Terra Power, the Bill Gates‑backed company based in Washington state, says the Kemmerer project will be the first of many aimed at supplying low‑emission power to energy‑exporting states like Wyoming. CEO Chris Levesque, who joined Terra Power after a career in the conventional nuclear industry, says the company’s advanced reactor technology makes plants safer and faster to build. Unlike typical reactors that use water for cooling, Terra Power’s design uses liquid sodium and locates many systems underground.
The Nuclear Regulatory Commission gave Terra Power final approval to start construction in March, capping five years of studies and safety reviews and a contest to site the plant. Levesque says the political and public dynamic around nuclear is shifting: communities that once resisted plants are now competing to host them as demand for reliable, low‑carbon power rises. The company expects the Kemmerer plant, if it’s online by 2031, to generate enough electricity for a utility serving almost half a million homes, with likely customers including Salt Lake City. Terra Power has also signed agreements to build multiple reactors for Meta to power that company’s data centers.
That anticipated demand is bolstered by forecasts — including from the International Energy Agency — that artificial intelligence and other data‑heavy industries will sharply increase electricity needs. To help meet that demand, big tech and the federal government are investing in new nuclear projects. The Department of Energy’s pilot program that propelled Terra Power’s first project began under the Trump administration and was supported by the Biden administration’s Infrastructure Law, which committed roughly $2 billion toward construction. The program has drawn interest from Rocky Mountain states competing for DOE nuclear hubs, including applications from Utah and Idaho.
State and local leaders have welcomed the Kemmerer project. Wyoming’s governor and congressional delegation praised the start of full‑scale construction. Kemmerer city administrator Brian Muir says the town — once written off when coal demand fell — sees the plant as an economic lifeline. Hundreds of skilled jobs are being created, and parts of the nearby coal plant will be converted to natural gas to preserve about 100 existing jobs. Muir says local knowledge of energy gives the community confidence to host new technology, and the city is already lobbying for a second reactor.
But nuclear’s resurgence is not without controversy. Environmental and community groups, especially in the West, point to a legacy of abandoned uranium mines and radioactive contamination that disproportionately affected Indigenous lands and downwind communities. Lexi Tuddenham, executive director of Healthy Environment Alliance Utah (HEAL), warns that the region has long been treated as a “sacrifice zone.” She is alarmed by Utah’s proposal to site a federal nuclear hub about 10 miles from the drying Great Salt Lake and questions the long‑term costs to taxpayers and ratepayers should the industry expand.
Terra Power says the Kemmerer facility will store spent fuel onsite until a federal permanent repository is approved and that its advanced design produces less waste than many legacy reactors. Debate remains over whether that claim and onsite storage plans sufficiently address concerns about long‑term waste management and environmental justice.

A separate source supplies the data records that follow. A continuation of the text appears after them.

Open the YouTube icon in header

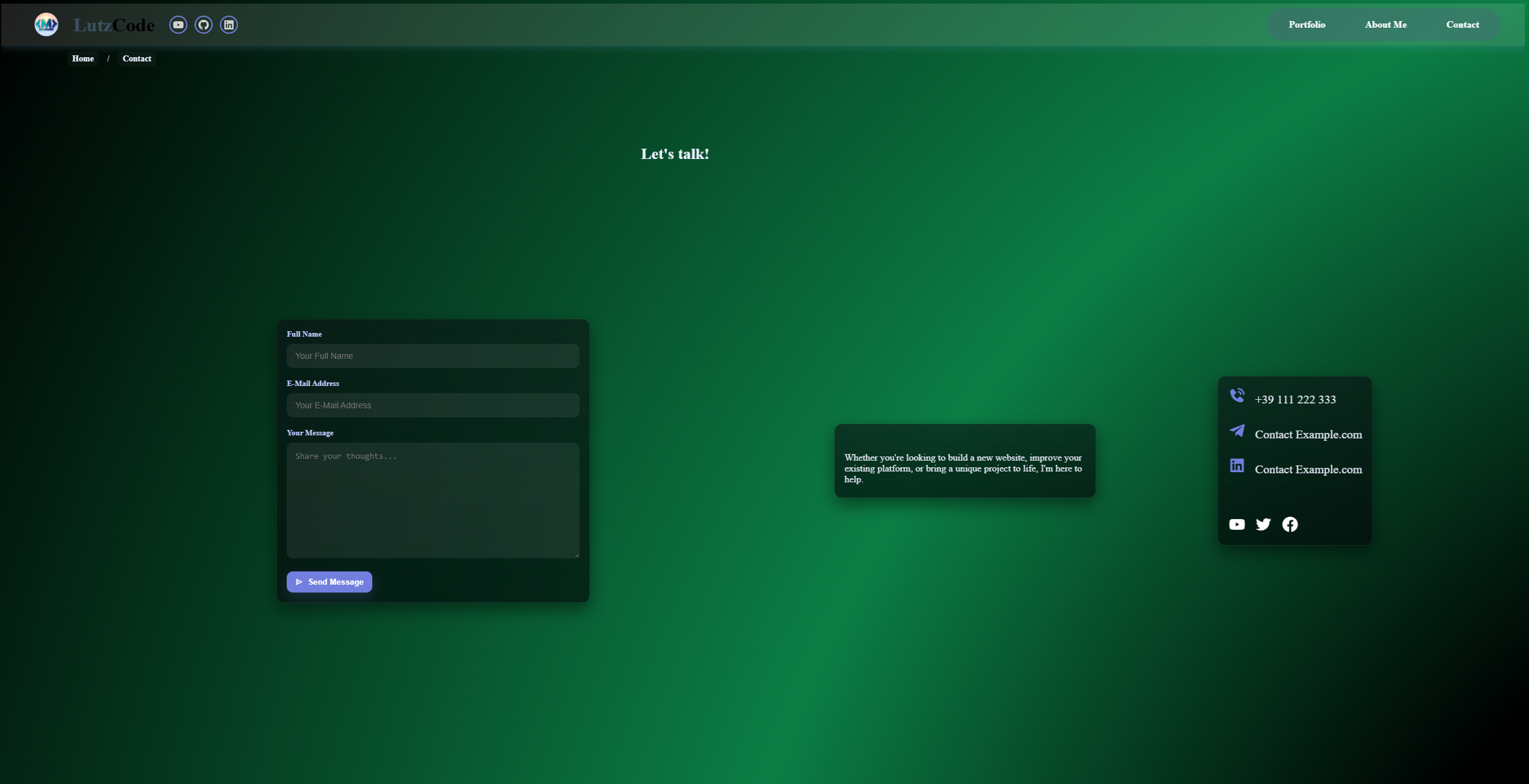178,25
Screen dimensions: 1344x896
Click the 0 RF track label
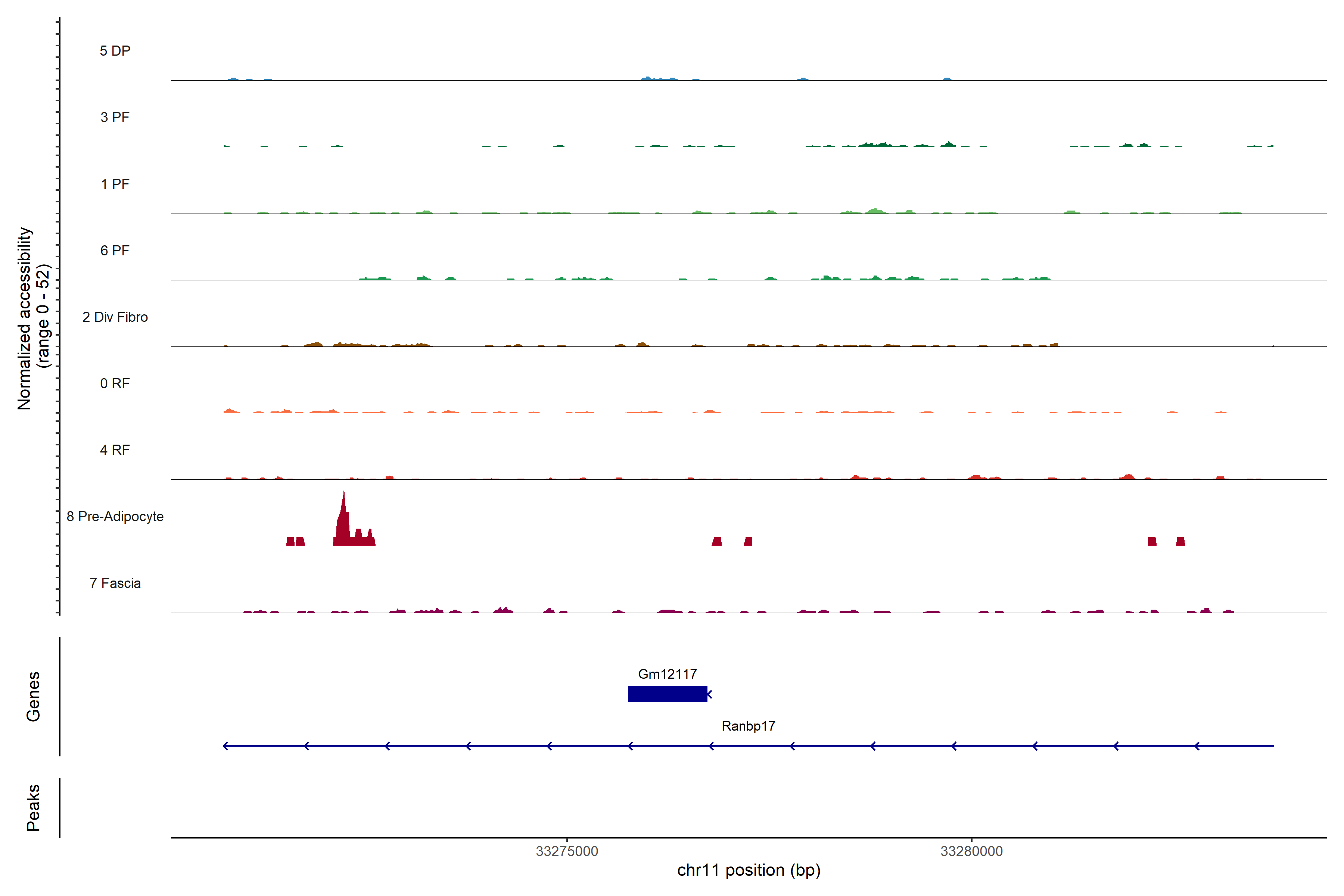pyautogui.click(x=115, y=383)
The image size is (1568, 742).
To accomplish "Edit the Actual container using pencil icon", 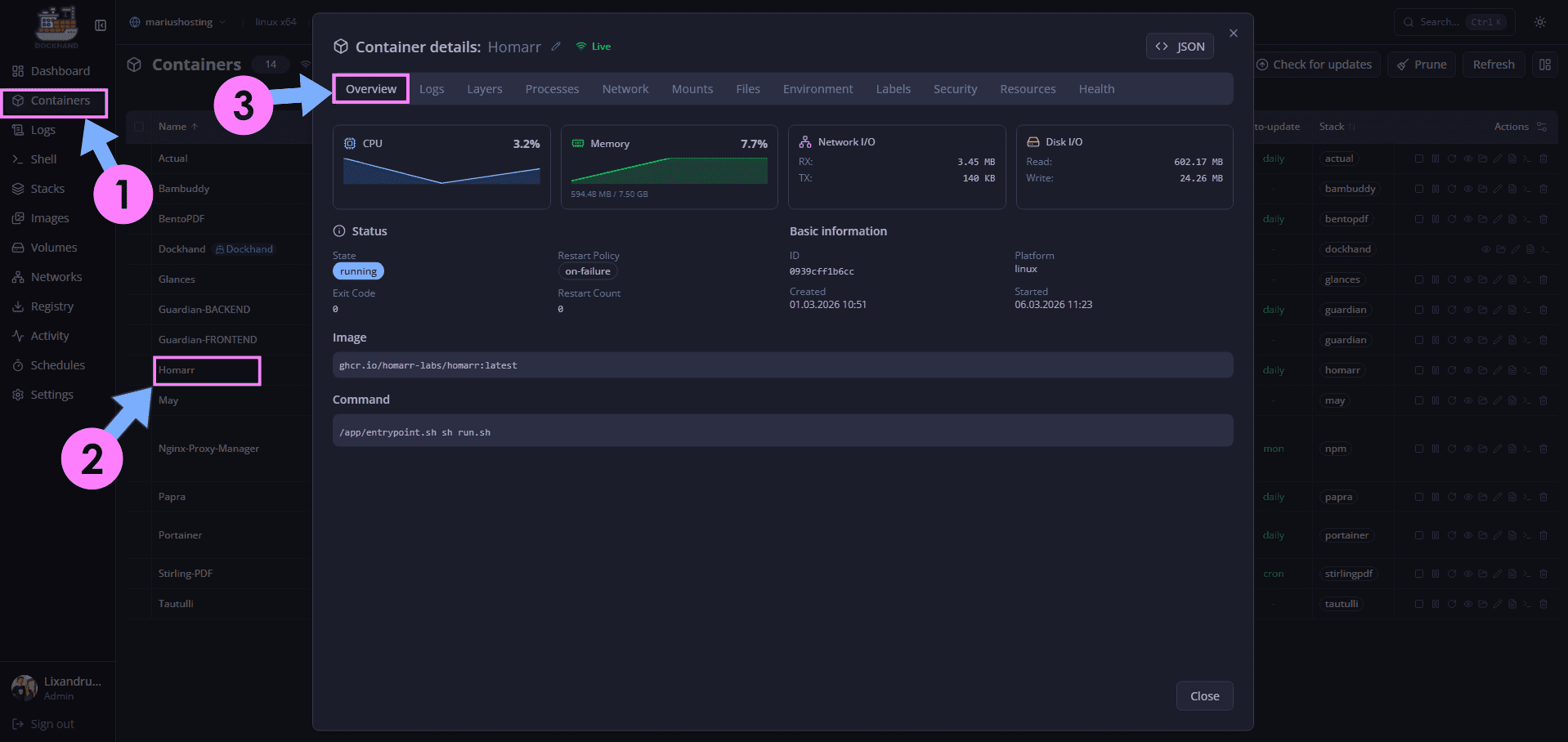I will coord(1498,159).
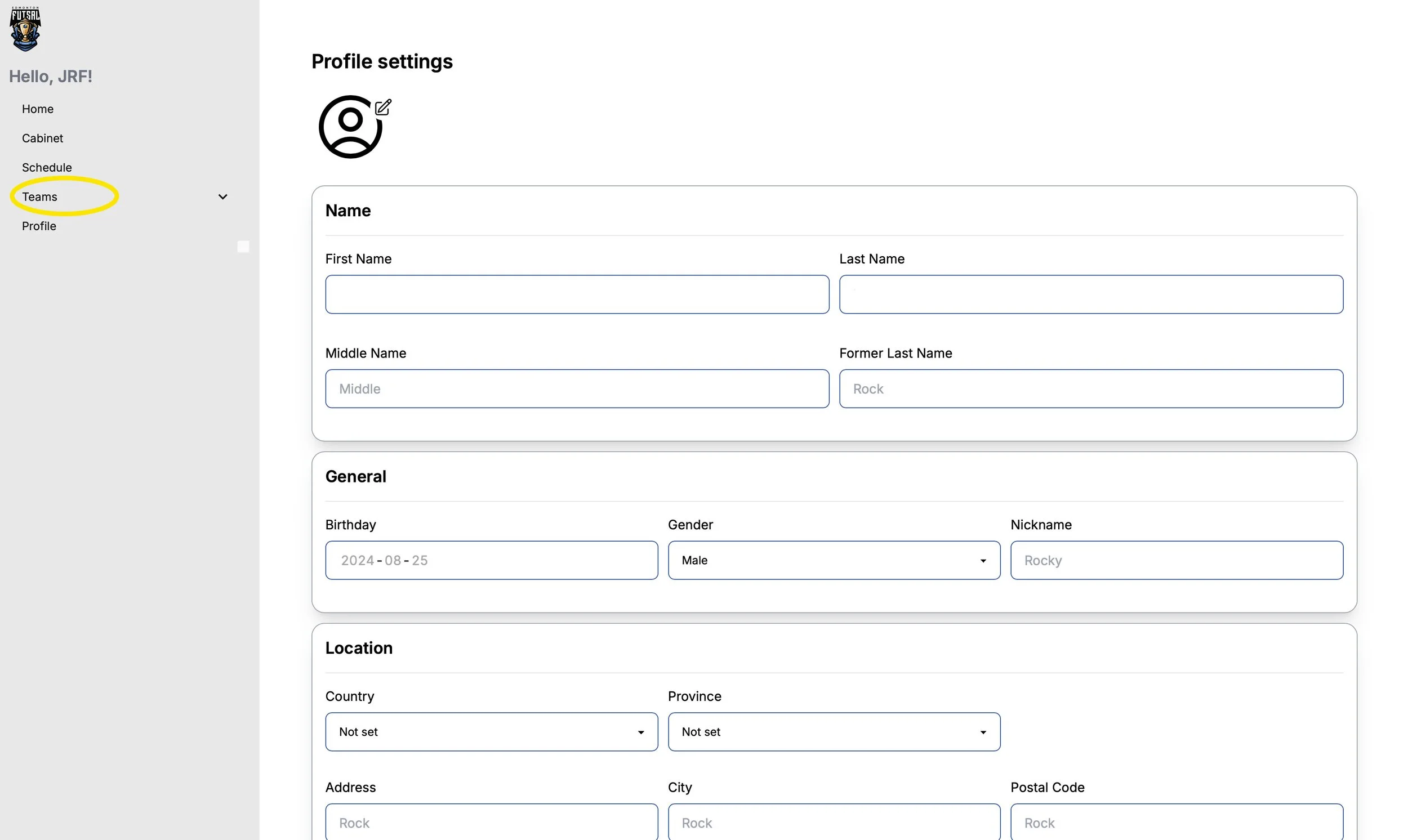Click into the First Name field
Viewport: 1408px width, 840px height.
tap(576, 294)
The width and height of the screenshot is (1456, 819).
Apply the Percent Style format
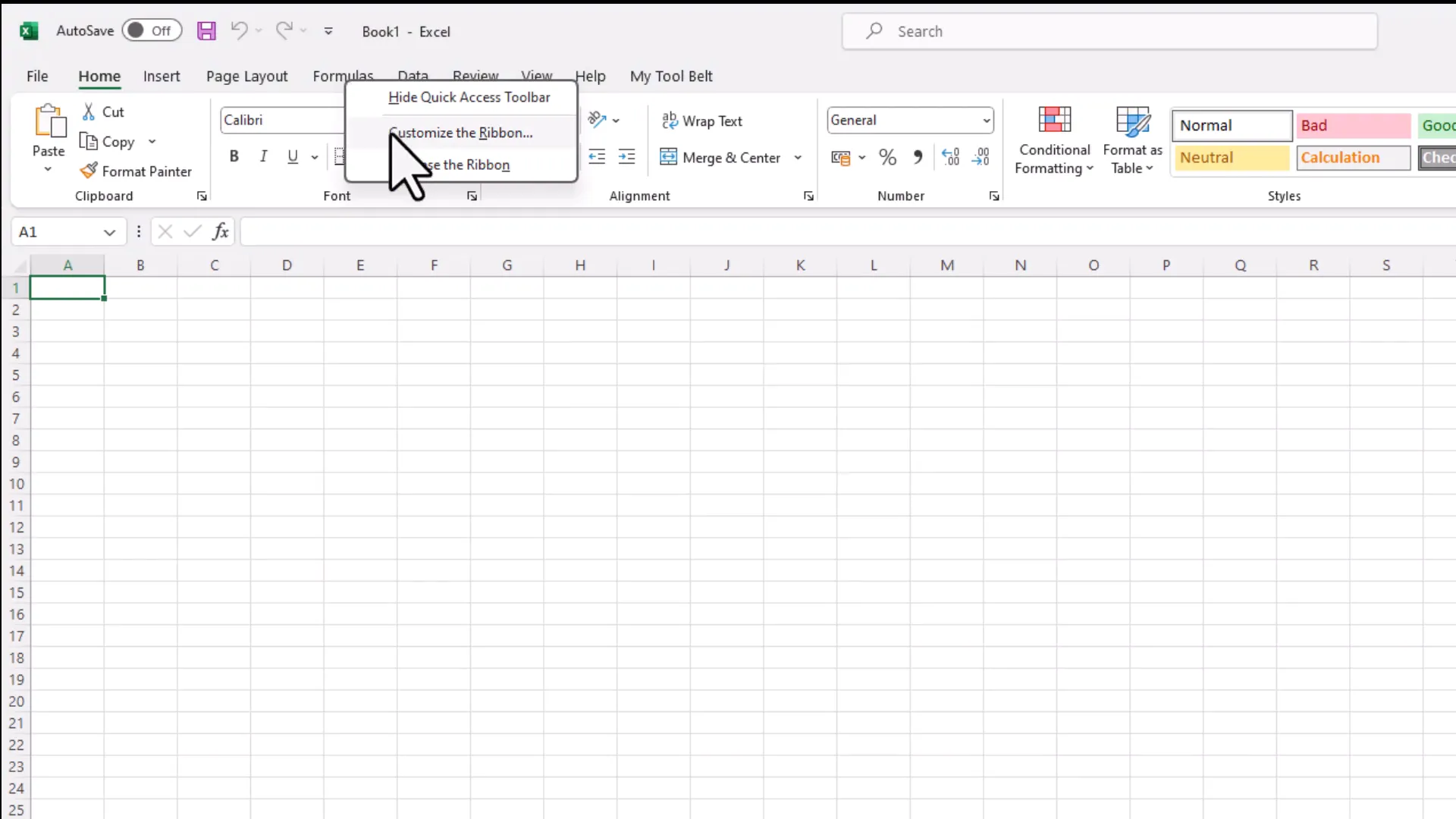click(887, 157)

Political dynamics are also complex: some Wyoming elected officials supported the project despite having opposed the Infrastructure Law that funded part of it. Neighboring states are actively courting nuclear investment; Utah Governor Spencer Cox has pitched a “nuclear life cycle innovation campus” to enrich fuel, recycle it and store waste — possibly including waste from plants like Kemmerer — while emphasizing nuclear’s role in energy abundance.
As construction progresses at Kemmerer, the project represents both the promise and the tensions of a potential nuclear renaissance: economic renewal for a coal town, new partnerships between tech companies and government, advanced reactor designs proponents say are safer and cleaner, and lingering worries about radioactive waste, long‑term costs and environmental impacts.